For the records below, copy exactly the span that begins at the line containing "Task: Click the Defeature tool icon" and stops after the line containing "The image size is (1300, 813).", minus any pictures.

■ DATASET EXCERPTS ■
§ §

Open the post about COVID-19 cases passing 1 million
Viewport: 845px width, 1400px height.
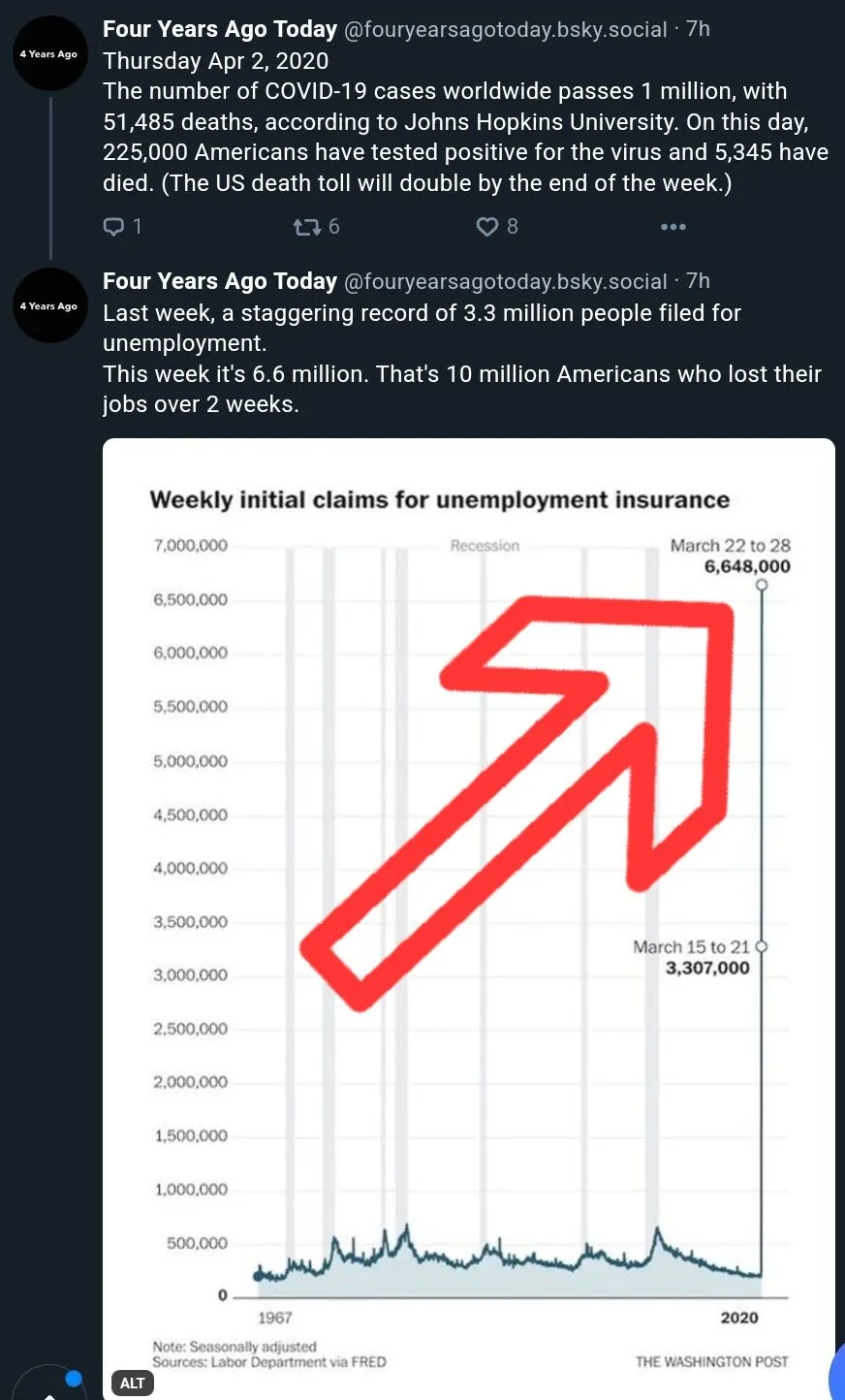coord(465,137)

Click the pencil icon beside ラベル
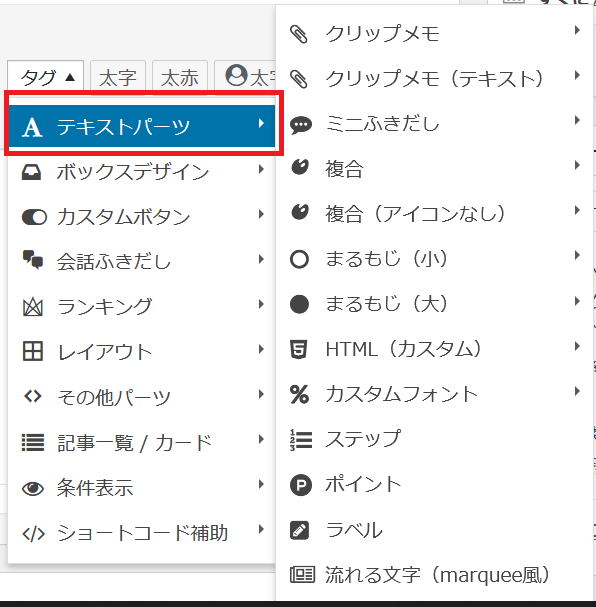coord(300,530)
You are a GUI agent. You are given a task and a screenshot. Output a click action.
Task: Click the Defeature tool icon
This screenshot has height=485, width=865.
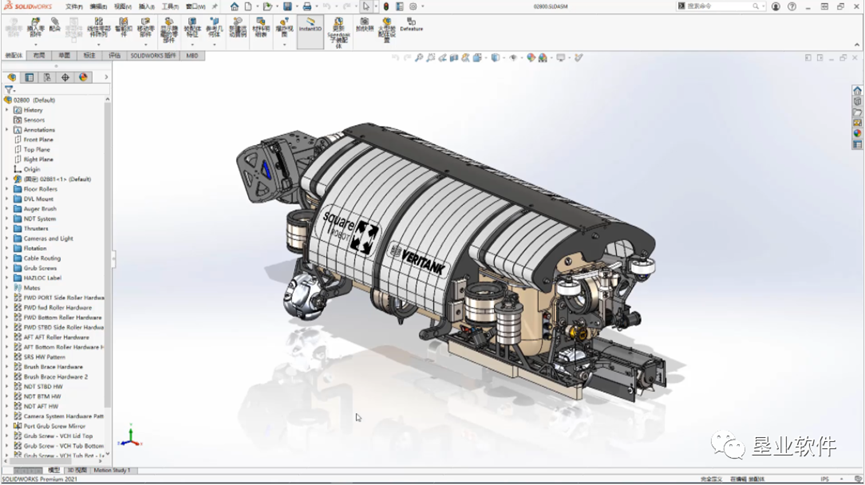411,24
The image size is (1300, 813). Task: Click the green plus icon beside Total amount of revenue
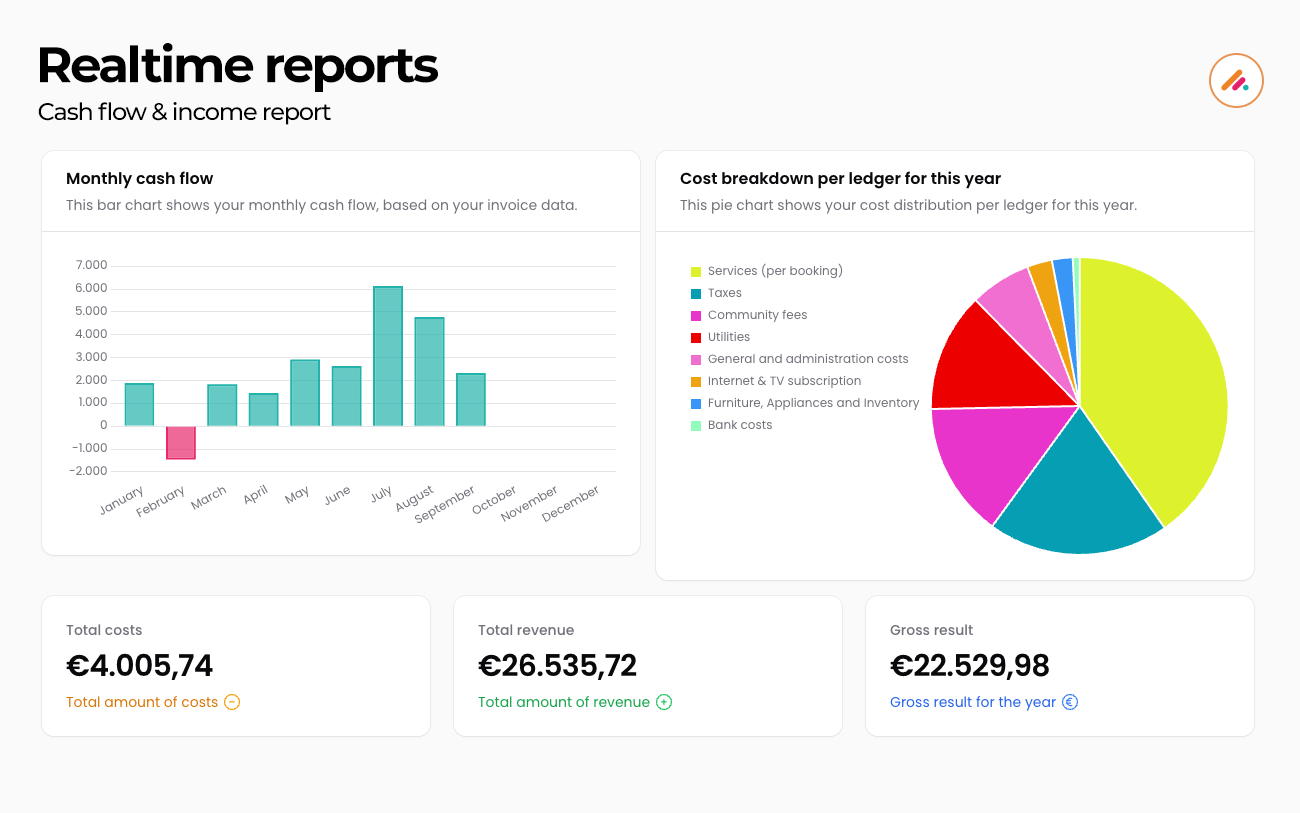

§ §

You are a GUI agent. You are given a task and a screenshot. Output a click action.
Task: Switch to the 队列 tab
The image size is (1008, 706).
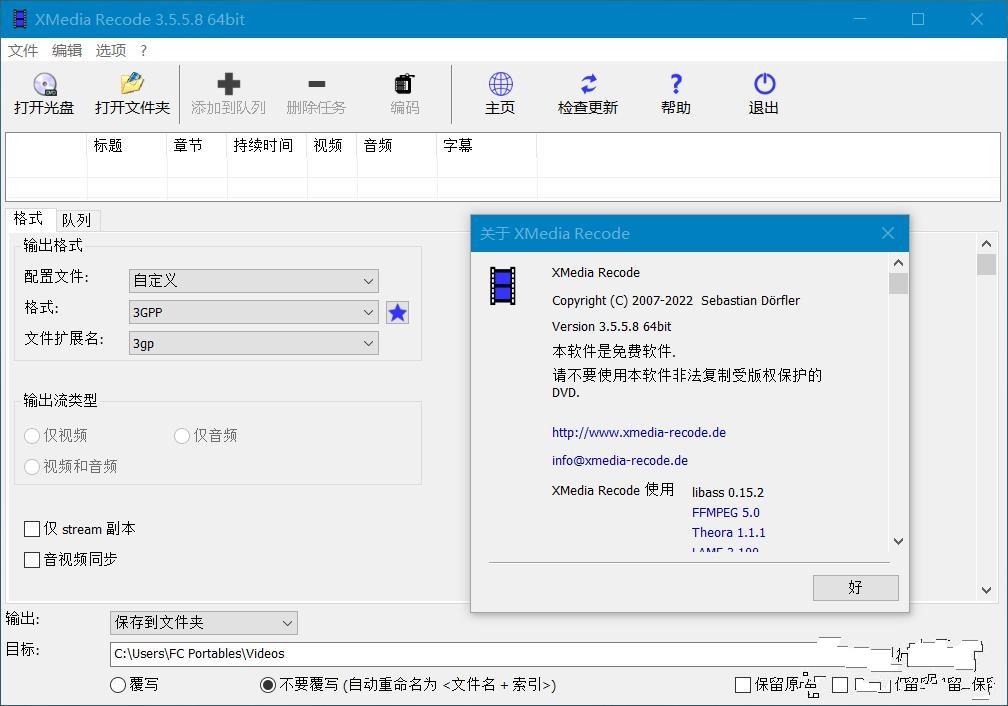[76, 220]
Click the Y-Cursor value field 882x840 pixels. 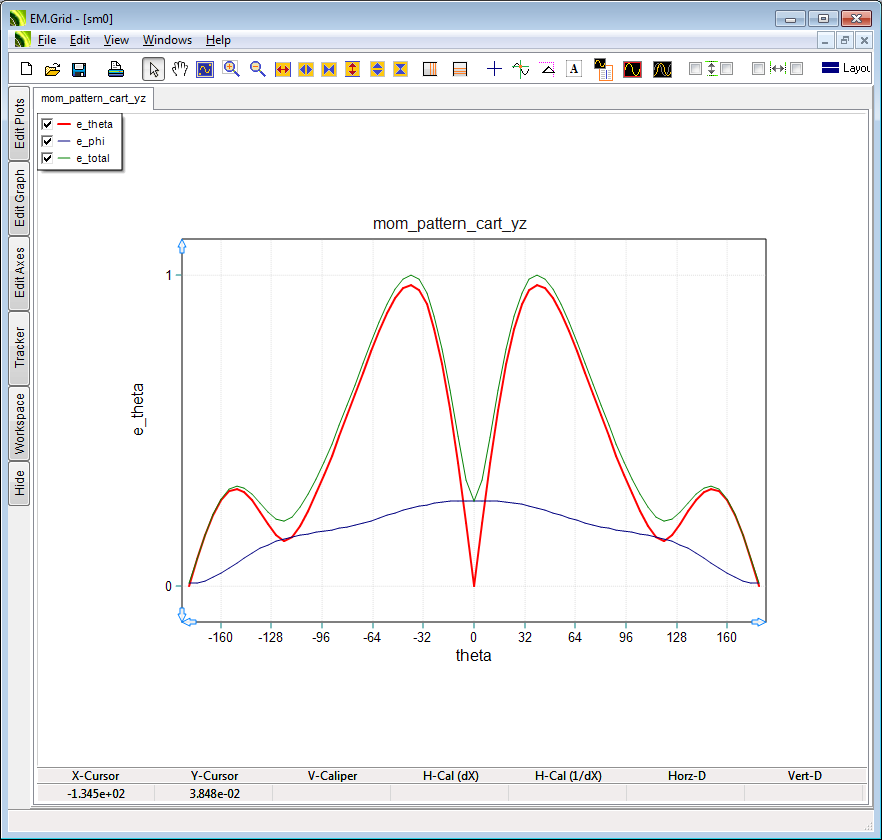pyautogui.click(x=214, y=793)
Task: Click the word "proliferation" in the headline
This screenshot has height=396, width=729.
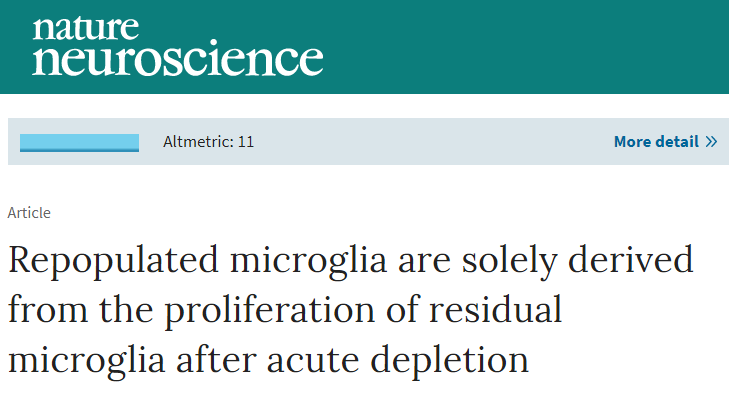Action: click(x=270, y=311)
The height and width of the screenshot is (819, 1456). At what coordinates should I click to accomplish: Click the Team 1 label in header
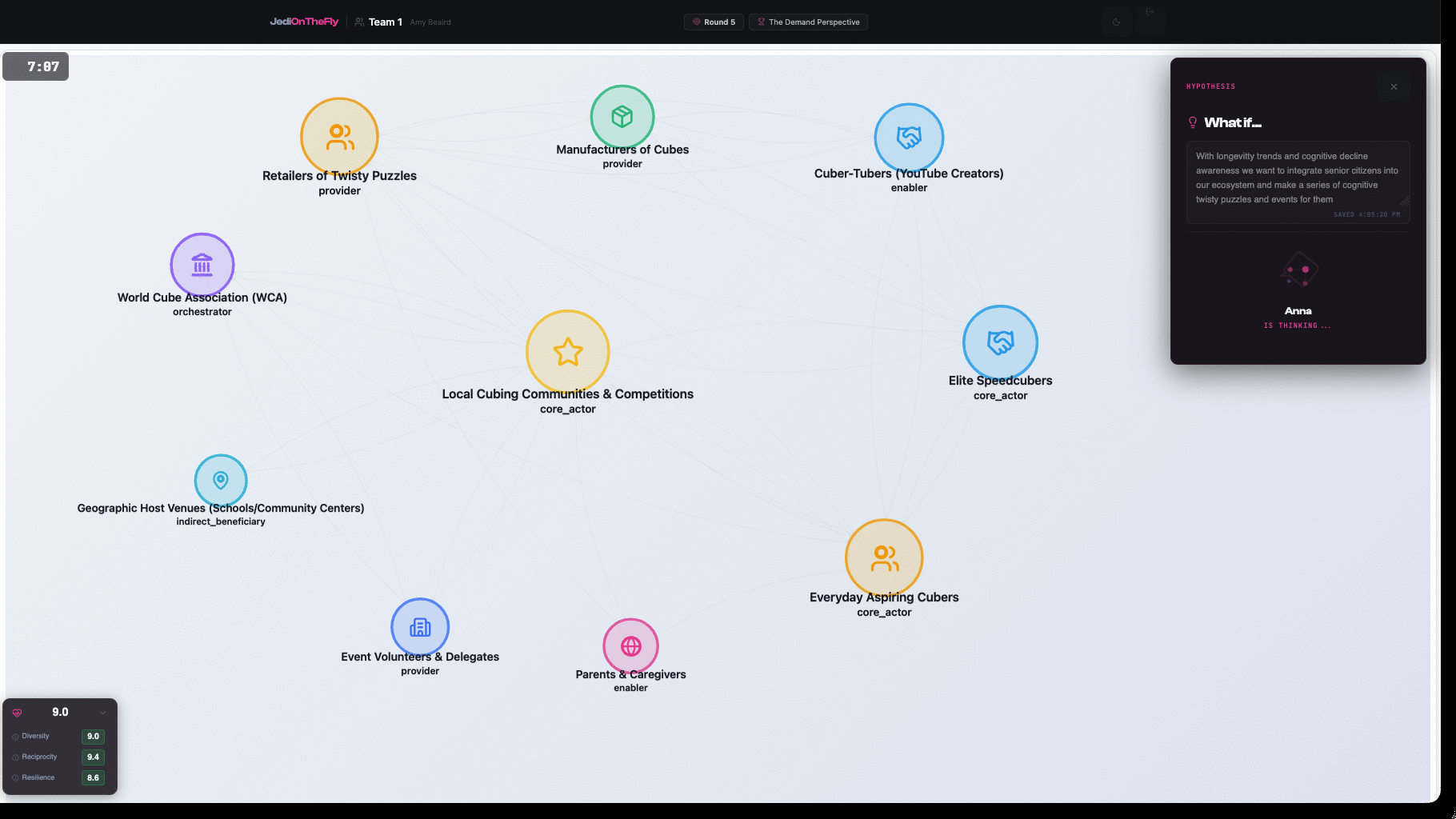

§ §

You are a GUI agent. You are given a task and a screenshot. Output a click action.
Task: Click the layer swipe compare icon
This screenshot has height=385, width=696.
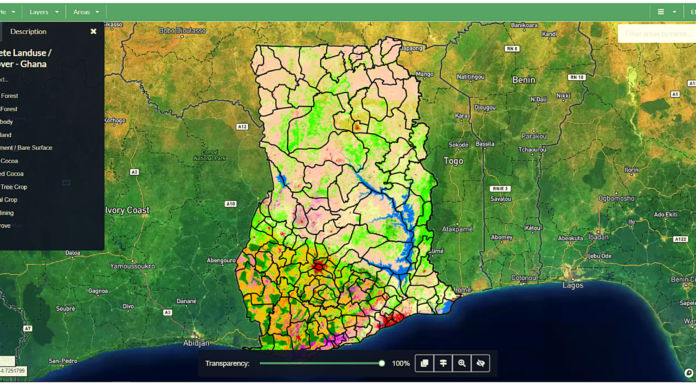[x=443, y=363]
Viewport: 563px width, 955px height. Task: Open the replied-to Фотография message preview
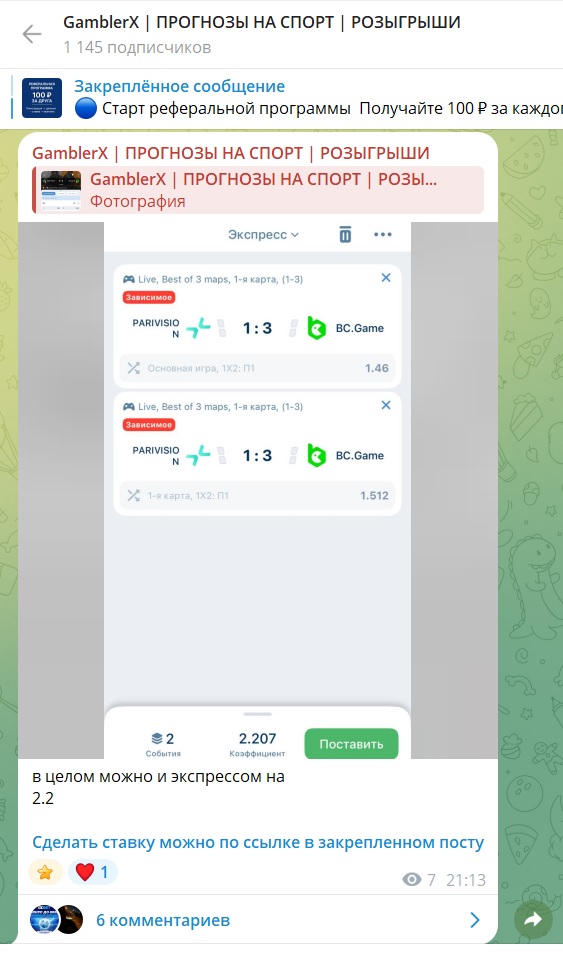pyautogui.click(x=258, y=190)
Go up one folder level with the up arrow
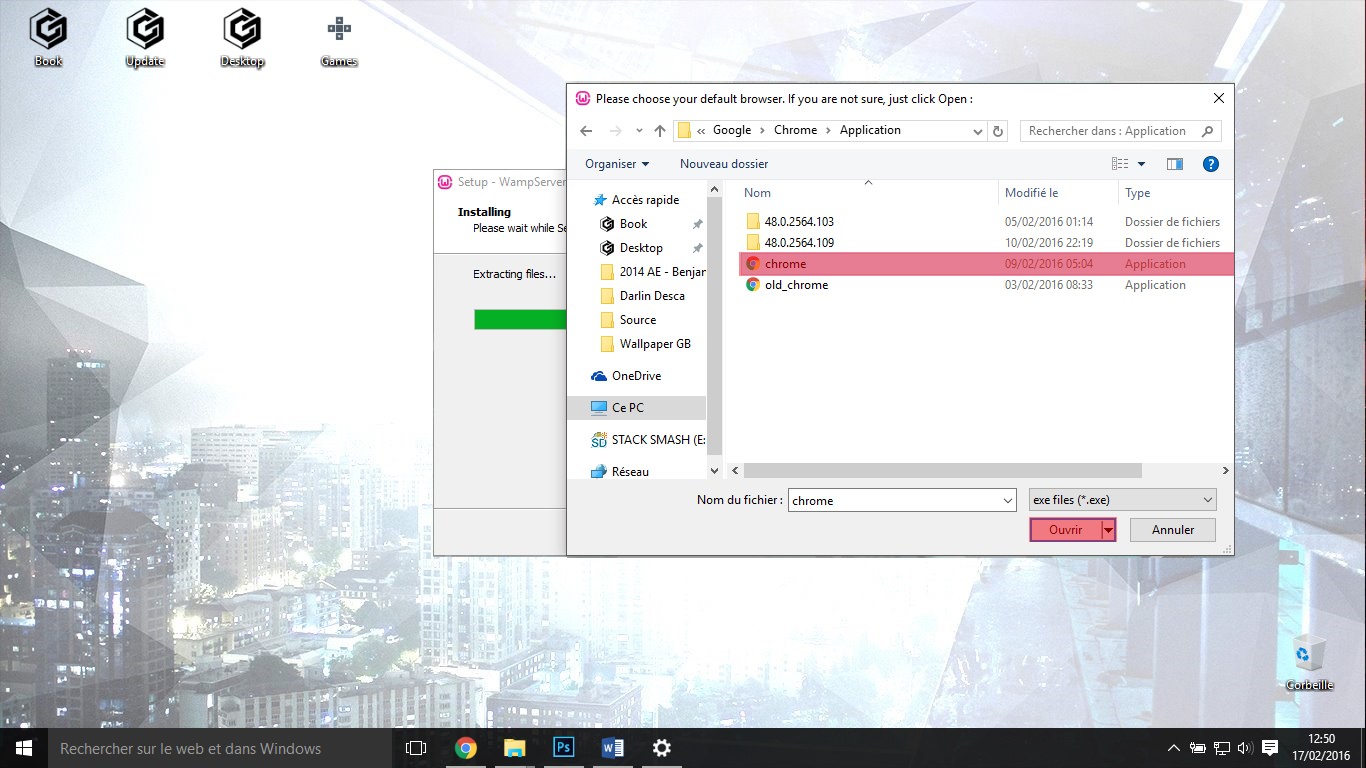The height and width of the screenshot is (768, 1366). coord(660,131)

§ §

■ RESULT OF THE EXERCISE ■
Task: Click the Defeature tool icon
This screenshot has height=485, width=865.
411,24
The image size is (1300, 813). Task: Click the green plus icon beside Total amount of revenue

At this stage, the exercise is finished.